Rhode Island already had some of the toughest coastal development laws in the nation. By prohibiting major construction on the barrier beaches, 82 percent of them remain moderately developed or untouched. But for the last three years, CRMC has intensified its planning. In 2006, the agency completed, as mandated by a 2004 law, a Marine Resources Devel-opment Plan to protect the environment, guide coastal development and maintain public access. The CRMC is also updating its erosion maps and writing and revising its special area management plans (SAMPs) –– blueprints for development, customized for the unique features of each region, from the urban waterfront to the salt ponds of South County. Finally, the CRMC is preparing for the disaster that might be created by the combination of higher sea level and a catastrophic storm.

Improving our resilience to flooding will require more stringent building codes and permitting processes. It will also demand more coordination among the various local and state governmental entities that permit and oversee development.
“Despite progressive policies, we still have quite a bit of exposure. There’s a lot of coastal damage in a major storm,” says Grover Fugate, CRMC’s executive director. “In the rebuilding, we’re already looking at: What do we want to see the next time around to lessen our concern about the next cycle?”

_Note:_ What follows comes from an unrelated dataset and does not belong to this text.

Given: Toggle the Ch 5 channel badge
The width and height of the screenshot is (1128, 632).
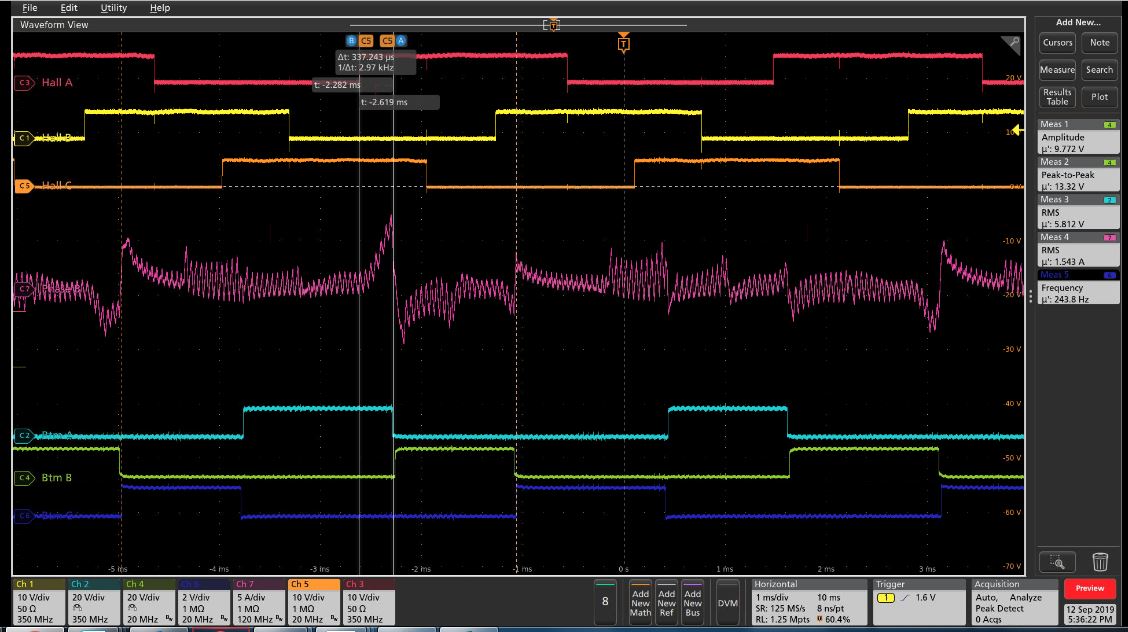Looking at the screenshot, I should coord(313,603).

The state’s determination to answer these questions makes it a national leader, says Bill O’Beirne, the National Oceanic and Atmospheric Administration’s team leader for the Atlantic coastal program division. Very few are trying to address such a broad range of hazards-related coastal development issues, especially the ones that will be created by sea-level rise.

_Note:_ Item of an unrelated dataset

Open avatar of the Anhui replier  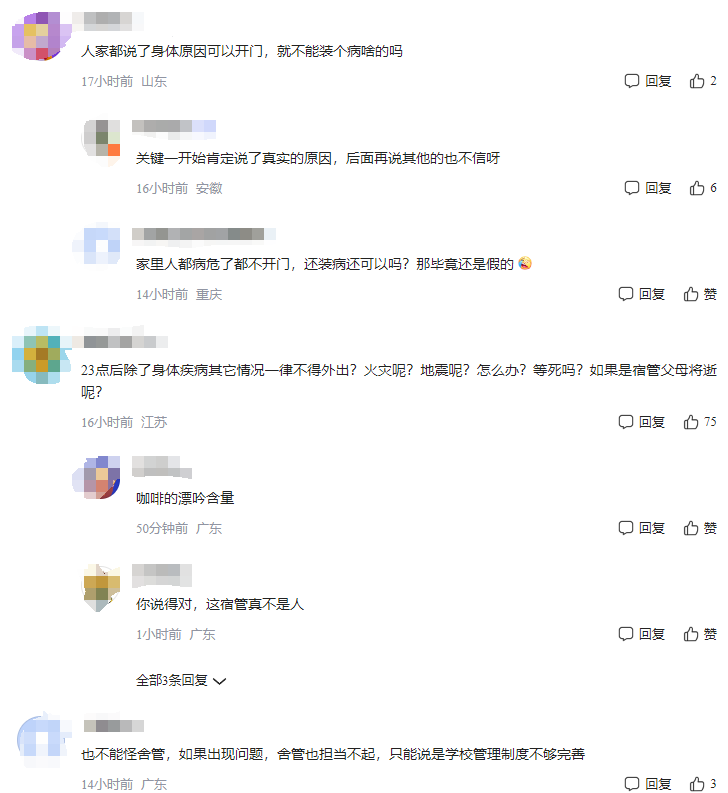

“That is way cutting edge. There are just a handful of people even taking a look at that. It’s a difficult issue, with a lot of uncertainty,” O’Beirne says. “Katrina and Rita woke people up. I don’t know what it’s going to get them to do. The whole issue of hazards and resiliency is being spoken of more. But there are some definite challenges in how to address that in a fairly anti-regulatory climate.”

Even in Rhode Island, the pressures to allow landowners to push a house or a condo project past the boundaries of good policy are substantial. In June, the Conservation Law Foundation petitioned the Rhode Island Ethics Commission to probe the CRMC, alleging a pattern of ignoring the rules for some well-connected developers. The Conservation Law Foundation said it found eighteen instances of the politically appointed body contravening staff recommendations or regulations and permitting property owners to fill wetlands, clear buffer zones or expand a marina.

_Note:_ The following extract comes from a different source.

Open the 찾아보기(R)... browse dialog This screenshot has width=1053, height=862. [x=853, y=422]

“Building too close to the shore is damaging to the shore and risky,” says Conser-vation Law Foundation lawyer Cynthia Giles. “We do have rules designed to protect the people living there. At a minimum, we ought to see the council enforcing those, never mind changing those rules and making them tougher.”

Whatever impression the hurricane sea- son of 2005 made on Americans, it wasn’t bad enough to dissuade them from living by the shore. Coastal populations are growing. In Providence, $4 billion worth of coastal redevelopment plans are on the boards. It may not be easy to tell people in the Ocean State that they can’t live near the ocean. But surely, our plans will be tested. And the ocean will have the last word.